→ Records for this exercise:

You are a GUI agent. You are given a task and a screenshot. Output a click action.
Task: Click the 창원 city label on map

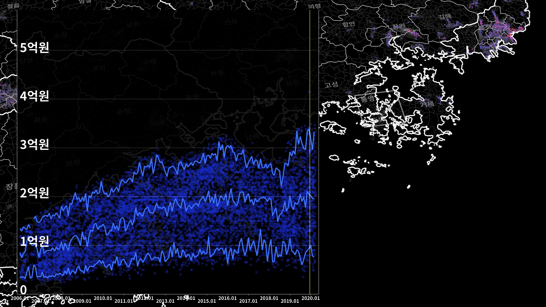pyautogui.click(x=399, y=26)
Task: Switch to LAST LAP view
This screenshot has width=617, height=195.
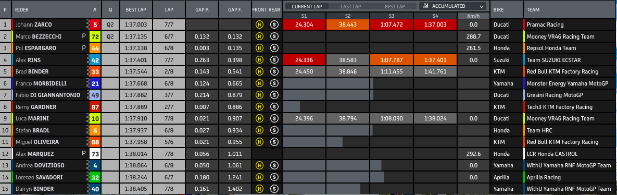Action: tap(351, 6)
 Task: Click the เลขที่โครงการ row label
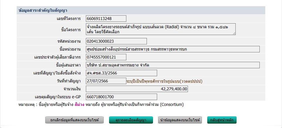tap(69, 19)
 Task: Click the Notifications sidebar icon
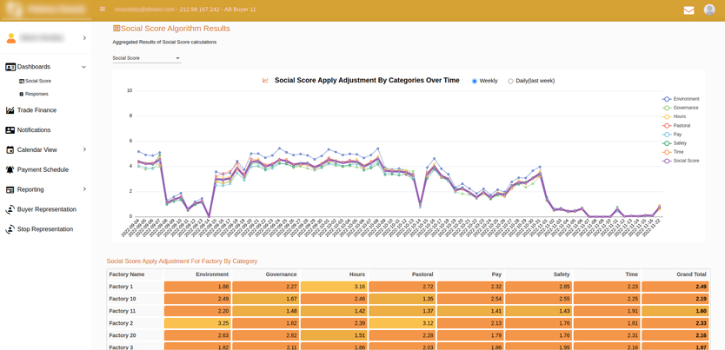pyautogui.click(x=10, y=130)
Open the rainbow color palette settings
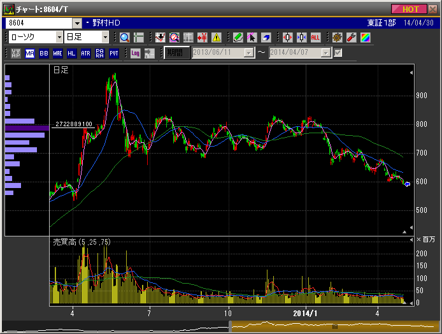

→ Exercise goal: Rewrite the rows above, replacing every instance of "screenshot" with "screen capture" and leaving everything else unchanged. Omit the pictures from your answer.

→ Task solution:
You are a GUI agent. You are given a task and a screen capture. Output a click action.
Task: Click the 창원 city label on map

pyautogui.click(x=399, y=26)
Task: Switch to LAST LAP view
This screen capture has width=617, height=195.
Action: tap(351, 6)
 Task: Click the เลขที่โครงการ row label
tap(69, 19)
 Task: Click the Notifications sidebar icon
pyautogui.click(x=10, y=130)
Open the rainbow color palette settings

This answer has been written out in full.